July and the warm wet weather has created an explosion of wild flowers along the lanes and paths. Their names come to me unbidden as I pass by, a rollcall of familiar faces that return briefly for the summer season. I enjoy the fact that many of the vernacular names preserve pieces of the past like verbal flies in amber, habits once commonplace now all but forgotten.
Take these three for example. Loosestrife on the left was thought to calm frayed tempers and therefore bunches of it were fastened to the yokes of oxen as a sedative, in the hope that the animals would 'lose strife'.
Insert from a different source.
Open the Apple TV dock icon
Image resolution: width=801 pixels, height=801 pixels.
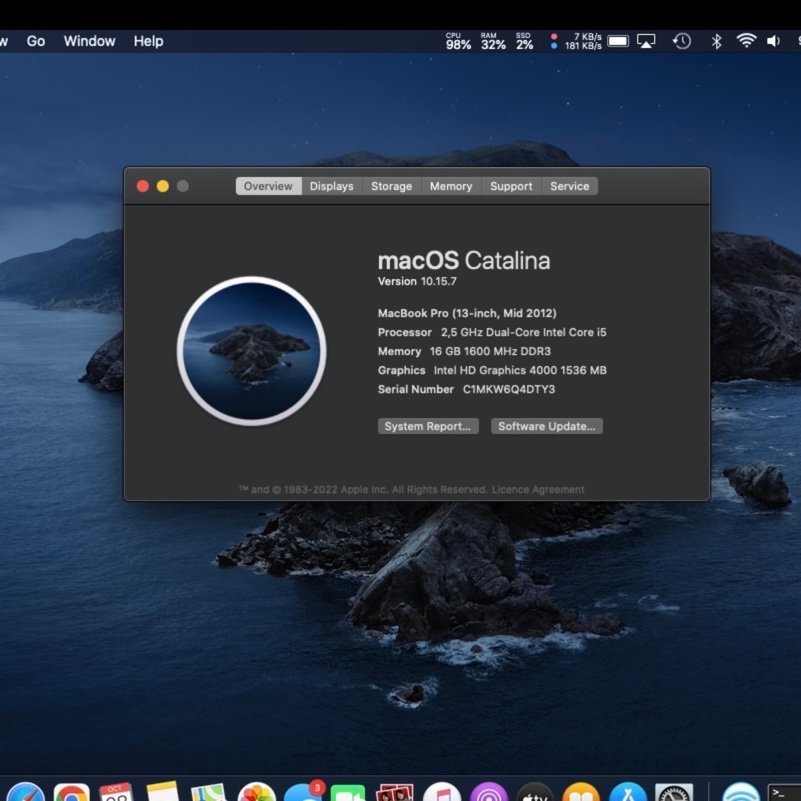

The tough ground-hugging stems of restharrow (centre) would become entangled in the tines of the clod-breaking implement pulled by horses across ploughed fields: the harrow (and the horse) would have to be 'rested' while the weeds were removed.
And the frothy yellow blossom of lady's bedstraw gave a pleasant fragrance to the herbal stuffing of mattresses before we had sprung and foam-filled versions.
We are fortunate in Europe that common names for plants and animals are both linguistically diverse and ancient. In the New World it's very different and now some people are struggling with the fact that explorers and colonisers named so many of the unfamiliar species they encountered after their own (white, male) selves.
A new initiative proposes to change that. The reactions to this proposal are, as you might imagine, mixed, if the comments are anything to go by.